В понедельник после занятий мы посетили кладбище Пер-Лашез, находившееся совсем рядом с нашей школой. Честно говоря, я была против этой затеи: не понимала, какой смысл шататься по некрополям. Мы же не готы, в конце концов! Но Пер-Лашез оказалось совсем не готичным, а светлым и даже уютным. Оно походило на парк для прогулок, а не на могильник. Здесь не было ни привычных нам оградок, ни заслоняющих солнце мрачных деревьев. Зато повсюду стояли какие-то странные будки, похожие на кабины лифтов. Найдя в одном из них окошечко и заглянув внутрь, я увидела маленький затянутый паутиной алтарь, статую Богоматери, букет искусственных цветов и несколько ящичков с надписанными на них именами людей и датами их жизни. Это был семейный склеп!
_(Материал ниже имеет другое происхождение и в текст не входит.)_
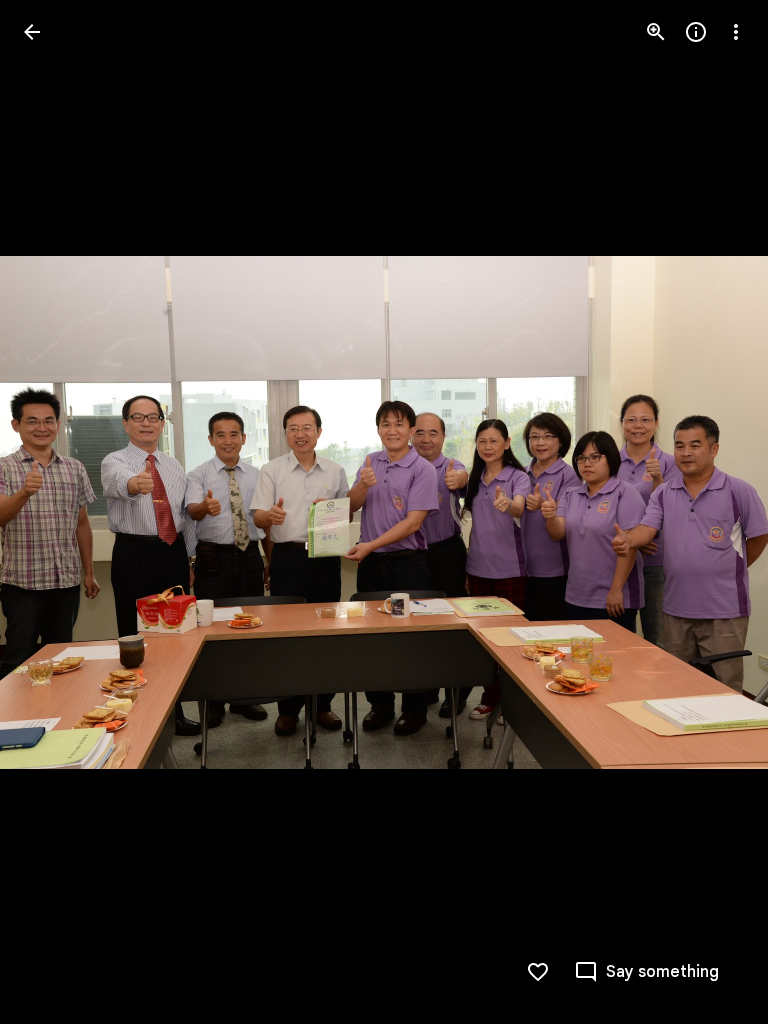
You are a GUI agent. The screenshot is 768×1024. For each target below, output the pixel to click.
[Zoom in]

И, судя по указанным годам, довольно старый: несколько захоронений датировались еще XIX веком. Наверно, здесь лежат богатые буржуа, чинные и больше всего на свете ценившие благопристойность: он — во фраке и цилиндре, она — в кринолине и чепчике… А теперь по мощеным дорожкам вокруг их последнего пристанища бегают детишки, бродят зеваки, шагают группы туристов.
Туристы появлялись тут не случайно. Дело в том, что на Пер-Лашез покоилось много знаменитых людей. Специальный указатель их могил располагался у входа — и в этом указателе были не только французы! Карина сообщила, что ее парень поручил ей сфотографировать последний приют Джима Моррисона, и мы, найдя его на карте, отправились туда. Могила была видна издалека по скоплению вокруг нее фанатов. Неподалеку тоже толпились люди: там лежала Эдит Пиаф.
Во вторник мы продолжили загробную тему и пошли в катакомбы. Вот где было по-настоящему страшно! Марина рассказала, что парижские подземелья появились не просто так: это были бывшие карьеры, где добывался известняк, служивший строительным материалом для местных зданий. В определенный момент карьеры так разрослись, а Париж настолько расширился, что первые начали угрожать второму: говорят, что кое-где земля проваливалась, поглощая возведенные на ее поверхности дома. Примерно в это же время — а дело было в конце Маринкиного любимого XVIII века — возникла еще одна проблема: старинное кладбище Невинных, где хоронили уже на протяжении нескольких столетий, начало источать такое зловоние, что его из санитарных соображений пришлось срочно закрыть. Старинные могилы раскопали, кости продезинфицировали и на специальных траурных повозках перевезли в заранее же подготовленные карьеры. Так и появились катакомбы с оссуарием — складом костей.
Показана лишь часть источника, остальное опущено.